Et cerise sur le gâteau, en pleine pénurie, jeter le reste de la préparation, car il serait dangereux de l’utiliser quelques heures plus tard ! Ainsi, dans un contexte de pénurie, on incite les parents à réaliser une préparation pharmaceutique, ce à quoi ils ne sont pas formés, et à jeter un antibiotique dans l’environnement, ce qui signifie pollution et, à terme, résistance à la molécule…

Telle a été la recommandation d’un directeur adjoint de l’ANSM, qui nous a expliqué que ses équipes ont produit un dessin, « encore perfectible », qui n’était « pas destiné » à être diffusé sur papier dans les pharmacies ou chez les praticiens, mais serait disponible sur son site… On voit là le niveau du travail qui est réalisé dans une agence de santé publique.

P. L. : Enfin, on a été alertés sur le fait que d’autres classes thérapeutiques sont concernées.

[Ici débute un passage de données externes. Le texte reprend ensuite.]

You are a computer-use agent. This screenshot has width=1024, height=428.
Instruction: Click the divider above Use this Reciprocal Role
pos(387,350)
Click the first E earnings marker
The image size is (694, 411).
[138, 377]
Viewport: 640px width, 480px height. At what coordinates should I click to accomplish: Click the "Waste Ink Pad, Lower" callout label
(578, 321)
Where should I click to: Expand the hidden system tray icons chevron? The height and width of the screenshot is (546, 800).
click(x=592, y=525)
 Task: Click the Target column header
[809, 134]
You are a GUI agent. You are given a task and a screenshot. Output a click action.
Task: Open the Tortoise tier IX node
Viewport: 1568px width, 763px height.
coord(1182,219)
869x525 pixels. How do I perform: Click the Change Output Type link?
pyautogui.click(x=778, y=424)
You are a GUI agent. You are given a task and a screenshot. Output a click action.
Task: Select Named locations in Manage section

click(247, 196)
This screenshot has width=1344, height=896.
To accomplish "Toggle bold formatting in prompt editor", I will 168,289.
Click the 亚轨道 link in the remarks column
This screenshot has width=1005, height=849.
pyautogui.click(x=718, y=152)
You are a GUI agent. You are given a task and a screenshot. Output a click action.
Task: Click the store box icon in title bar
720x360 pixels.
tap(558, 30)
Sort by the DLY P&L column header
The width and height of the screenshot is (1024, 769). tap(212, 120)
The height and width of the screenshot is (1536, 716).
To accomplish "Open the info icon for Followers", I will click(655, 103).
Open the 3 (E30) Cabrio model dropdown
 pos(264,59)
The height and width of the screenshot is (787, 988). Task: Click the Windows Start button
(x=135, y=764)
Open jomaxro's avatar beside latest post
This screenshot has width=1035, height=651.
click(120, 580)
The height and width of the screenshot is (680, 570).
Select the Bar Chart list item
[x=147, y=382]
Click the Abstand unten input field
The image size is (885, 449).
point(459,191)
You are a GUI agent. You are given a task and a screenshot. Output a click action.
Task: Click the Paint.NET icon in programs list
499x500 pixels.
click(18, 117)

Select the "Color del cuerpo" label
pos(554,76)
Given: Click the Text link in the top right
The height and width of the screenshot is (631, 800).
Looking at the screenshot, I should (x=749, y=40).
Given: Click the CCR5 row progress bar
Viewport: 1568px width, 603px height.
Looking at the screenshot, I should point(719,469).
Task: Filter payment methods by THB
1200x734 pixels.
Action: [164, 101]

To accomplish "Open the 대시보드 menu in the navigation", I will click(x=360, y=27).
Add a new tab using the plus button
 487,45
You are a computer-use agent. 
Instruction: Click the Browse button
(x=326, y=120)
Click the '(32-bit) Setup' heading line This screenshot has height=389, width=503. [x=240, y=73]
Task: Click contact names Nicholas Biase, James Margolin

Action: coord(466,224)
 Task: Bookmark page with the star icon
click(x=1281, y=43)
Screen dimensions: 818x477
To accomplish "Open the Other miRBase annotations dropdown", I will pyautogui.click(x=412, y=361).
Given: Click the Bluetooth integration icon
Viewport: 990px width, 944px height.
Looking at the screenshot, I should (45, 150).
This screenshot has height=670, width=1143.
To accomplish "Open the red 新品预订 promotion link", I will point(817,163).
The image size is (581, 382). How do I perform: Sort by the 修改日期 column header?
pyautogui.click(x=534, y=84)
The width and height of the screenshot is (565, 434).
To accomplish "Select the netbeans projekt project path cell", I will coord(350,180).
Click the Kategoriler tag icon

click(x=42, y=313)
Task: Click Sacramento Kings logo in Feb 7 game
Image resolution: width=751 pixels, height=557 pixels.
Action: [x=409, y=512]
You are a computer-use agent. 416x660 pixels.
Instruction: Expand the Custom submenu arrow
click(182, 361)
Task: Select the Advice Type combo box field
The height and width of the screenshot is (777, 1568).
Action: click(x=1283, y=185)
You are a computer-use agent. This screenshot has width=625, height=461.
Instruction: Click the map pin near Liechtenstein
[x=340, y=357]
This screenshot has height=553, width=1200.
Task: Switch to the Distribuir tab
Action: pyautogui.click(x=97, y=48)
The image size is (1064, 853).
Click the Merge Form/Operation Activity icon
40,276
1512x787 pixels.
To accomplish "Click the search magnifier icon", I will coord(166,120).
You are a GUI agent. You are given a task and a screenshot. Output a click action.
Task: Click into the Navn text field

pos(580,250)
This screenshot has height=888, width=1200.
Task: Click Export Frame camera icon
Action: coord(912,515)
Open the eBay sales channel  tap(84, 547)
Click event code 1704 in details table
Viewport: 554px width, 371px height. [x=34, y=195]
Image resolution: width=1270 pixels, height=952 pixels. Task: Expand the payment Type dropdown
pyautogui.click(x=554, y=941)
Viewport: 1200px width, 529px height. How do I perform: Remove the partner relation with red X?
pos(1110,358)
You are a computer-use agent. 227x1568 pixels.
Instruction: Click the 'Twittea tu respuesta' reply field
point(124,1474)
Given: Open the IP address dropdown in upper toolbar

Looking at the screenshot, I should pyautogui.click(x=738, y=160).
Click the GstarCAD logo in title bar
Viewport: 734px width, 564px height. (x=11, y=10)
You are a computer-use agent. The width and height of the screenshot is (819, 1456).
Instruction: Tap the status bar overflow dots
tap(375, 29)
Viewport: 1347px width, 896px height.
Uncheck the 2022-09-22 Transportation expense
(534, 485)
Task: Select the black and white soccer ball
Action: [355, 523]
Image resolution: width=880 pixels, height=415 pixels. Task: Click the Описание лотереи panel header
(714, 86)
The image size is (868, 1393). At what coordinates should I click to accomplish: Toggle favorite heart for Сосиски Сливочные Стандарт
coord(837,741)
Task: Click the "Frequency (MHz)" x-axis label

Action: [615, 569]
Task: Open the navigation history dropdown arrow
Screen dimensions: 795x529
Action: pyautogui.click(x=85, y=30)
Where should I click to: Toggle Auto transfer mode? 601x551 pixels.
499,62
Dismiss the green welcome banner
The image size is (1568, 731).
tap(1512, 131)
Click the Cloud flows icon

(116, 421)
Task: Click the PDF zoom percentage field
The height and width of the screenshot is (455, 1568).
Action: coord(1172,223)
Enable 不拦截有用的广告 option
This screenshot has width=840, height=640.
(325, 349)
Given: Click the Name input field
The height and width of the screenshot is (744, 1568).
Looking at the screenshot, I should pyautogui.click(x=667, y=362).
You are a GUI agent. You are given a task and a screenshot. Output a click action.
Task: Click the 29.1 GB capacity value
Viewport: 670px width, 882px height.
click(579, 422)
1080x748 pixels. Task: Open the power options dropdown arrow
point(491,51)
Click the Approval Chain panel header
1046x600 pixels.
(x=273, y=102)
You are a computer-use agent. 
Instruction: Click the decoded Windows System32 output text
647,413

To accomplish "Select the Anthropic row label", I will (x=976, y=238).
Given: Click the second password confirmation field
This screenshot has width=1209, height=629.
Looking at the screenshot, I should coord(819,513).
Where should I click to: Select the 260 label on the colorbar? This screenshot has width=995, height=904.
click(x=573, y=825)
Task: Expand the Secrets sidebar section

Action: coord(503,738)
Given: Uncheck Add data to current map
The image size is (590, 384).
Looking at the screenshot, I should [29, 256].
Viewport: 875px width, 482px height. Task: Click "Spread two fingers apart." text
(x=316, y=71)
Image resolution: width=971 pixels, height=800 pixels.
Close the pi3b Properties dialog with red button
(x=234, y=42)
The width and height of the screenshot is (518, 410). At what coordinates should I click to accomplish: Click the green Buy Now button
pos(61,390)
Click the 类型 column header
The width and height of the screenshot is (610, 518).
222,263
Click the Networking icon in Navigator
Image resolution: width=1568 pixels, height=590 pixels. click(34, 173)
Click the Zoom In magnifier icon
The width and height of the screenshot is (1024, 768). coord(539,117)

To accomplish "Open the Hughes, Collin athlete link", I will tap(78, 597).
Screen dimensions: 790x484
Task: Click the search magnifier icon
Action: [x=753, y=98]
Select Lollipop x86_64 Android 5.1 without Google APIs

La neurologue Sophie Crozier, que j’ai citée tout à l’heure, nous a expliqué récemment que des alertes existaient sur des médicaments essentiels. Comme ceux que l’on prend juste après les AVC pour éviter des séquelles, ce qui oblige les personnels soignants à jouer sur différents dosages, avec évidemment des risques d’erreurs importants. Ou bien des médicaments contre des cancers qui ne sont plus disponibles, avec des barèmes établis, ce qui fait que l’on choisit entre les personnes les plus malades qui y auront accès. Ou encore des traitements antirejet pour des greffes qui ne sont plus disponibles. De même, pour certains antirétroviraux pour le sida ou certaines classes d’insuline, avec des patients qui ont dû en changer et se rééquilibrer, ce qui est très compliqué…

J. M. : Enfin, le discours du ministre de la Santé, François Braun, est absolument intolérable, puisqu’une étude toute récente d’un syndicat de pharmaciens hospitaliers révèle que 55 % d’entre eux « estiment passer au moins quatre heures par semaine à gérer les pénuries de médicaments et [que] 35 % l’évaluent à plus de six heures par semaine ».

Enfin, 46,3 % des professionnels interrogés estiment que leur métier est « dénaturé par ces pénuries ». Cela signifie que cette situation parasite complètement le travail de ces soignants, en plus des pertes de chances pour les malades. La situation est donc très grave. Et le ministre de la Santé s’est contenté d’expliquer qu’un plan pour pallier cette situation serait présenté… dans six mois.